Dataset entries:
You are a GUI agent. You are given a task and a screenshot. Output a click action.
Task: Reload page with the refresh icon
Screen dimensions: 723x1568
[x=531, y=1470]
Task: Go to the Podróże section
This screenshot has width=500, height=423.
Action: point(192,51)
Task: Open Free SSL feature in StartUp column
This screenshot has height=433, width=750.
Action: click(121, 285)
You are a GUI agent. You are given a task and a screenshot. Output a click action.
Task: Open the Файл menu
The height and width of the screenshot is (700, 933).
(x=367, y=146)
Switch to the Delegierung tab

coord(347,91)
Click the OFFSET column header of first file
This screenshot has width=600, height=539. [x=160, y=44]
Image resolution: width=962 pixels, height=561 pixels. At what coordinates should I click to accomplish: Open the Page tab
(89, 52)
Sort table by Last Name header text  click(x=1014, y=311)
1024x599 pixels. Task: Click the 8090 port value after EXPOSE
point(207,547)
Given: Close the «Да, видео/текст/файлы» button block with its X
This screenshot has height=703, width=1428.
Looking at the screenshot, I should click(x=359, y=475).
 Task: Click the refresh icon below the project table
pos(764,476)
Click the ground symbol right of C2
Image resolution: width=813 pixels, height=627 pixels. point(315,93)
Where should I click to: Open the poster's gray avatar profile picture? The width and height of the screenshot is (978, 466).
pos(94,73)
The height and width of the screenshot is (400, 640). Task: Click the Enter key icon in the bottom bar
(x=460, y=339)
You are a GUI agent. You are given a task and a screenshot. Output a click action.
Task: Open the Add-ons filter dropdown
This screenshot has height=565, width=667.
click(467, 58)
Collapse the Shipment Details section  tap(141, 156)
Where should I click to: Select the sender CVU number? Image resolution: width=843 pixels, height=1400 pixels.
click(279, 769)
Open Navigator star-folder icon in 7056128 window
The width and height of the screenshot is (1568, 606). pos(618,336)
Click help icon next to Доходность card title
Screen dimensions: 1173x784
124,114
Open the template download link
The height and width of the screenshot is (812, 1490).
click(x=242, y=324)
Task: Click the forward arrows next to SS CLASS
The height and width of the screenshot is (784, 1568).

Exercise objective: When a line among the entries above contains "section", copy it.

Result for this task:
Task: Go to the Podróże section
Collapse the Shipment Details section  tap(141, 156)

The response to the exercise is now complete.